--- PROVIDED RECORDS Enclosed Below ---

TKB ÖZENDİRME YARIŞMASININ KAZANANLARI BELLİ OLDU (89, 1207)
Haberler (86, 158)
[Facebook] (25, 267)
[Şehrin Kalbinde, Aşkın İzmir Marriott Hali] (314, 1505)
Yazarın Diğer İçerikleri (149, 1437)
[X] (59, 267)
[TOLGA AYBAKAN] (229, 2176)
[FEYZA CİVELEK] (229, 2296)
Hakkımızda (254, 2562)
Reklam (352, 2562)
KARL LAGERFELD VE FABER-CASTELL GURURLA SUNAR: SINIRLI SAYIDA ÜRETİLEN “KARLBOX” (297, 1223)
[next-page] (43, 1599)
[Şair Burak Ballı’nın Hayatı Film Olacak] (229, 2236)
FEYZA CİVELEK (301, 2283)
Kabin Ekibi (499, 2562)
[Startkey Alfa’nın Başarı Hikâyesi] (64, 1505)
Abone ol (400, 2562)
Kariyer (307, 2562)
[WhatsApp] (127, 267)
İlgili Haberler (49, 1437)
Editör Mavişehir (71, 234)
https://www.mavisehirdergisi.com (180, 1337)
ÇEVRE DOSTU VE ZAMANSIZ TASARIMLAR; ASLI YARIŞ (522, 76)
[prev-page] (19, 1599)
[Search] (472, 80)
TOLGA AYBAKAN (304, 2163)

--- End of Enclosed PROVIDED RECORDS ---

WHAT THIS TASK INVOLVES: Transcribe word for word the lines from the one holding "[TOLGA AYBAKAN] (229, 2176)" to the last line of the listing above, inclusive.

EXPECTED OUTPUT:
[TOLGA AYBAKAN] (229, 2176)
[FEYZA CİVELEK] (229, 2296)
Hakkımızda (254, 2562)
Reklam (352, 2562)
KARL LAGERFELD VE FABER-CASTELL GURURLA SUNAR: SINIRLI SAYIDA ÜRETİLEN “KARLBOX” (297, 1223)
[next-page] (43, 1599)
[Şair Burak Ballı’nın Hayatı Film Olacak] (229, 2236)
FEYZA CİVELEK (301, 2283)
Kabin Ekibi (499, 2562)
[Startkey Alfa’nın Başarı Hikâyesi] (64, 1505)
Abone ol (400, 2562)
Kariyer (307, 2562)
[WhatsApp] (127, 267)
İlgili Haberler (49, 1437)
Editör Mavişehir (71, 234)
https://www.mavisehirdergisi.com (180, 1337)
ÇEVRE DOSTU VE ZAMANSIZ TASARIMLAR; ASLI YARIŞ (522, 76)
[prev-page] (19, 1599)
[Search] (472, 80)
TOLGA AYBAKAN (304, 2163)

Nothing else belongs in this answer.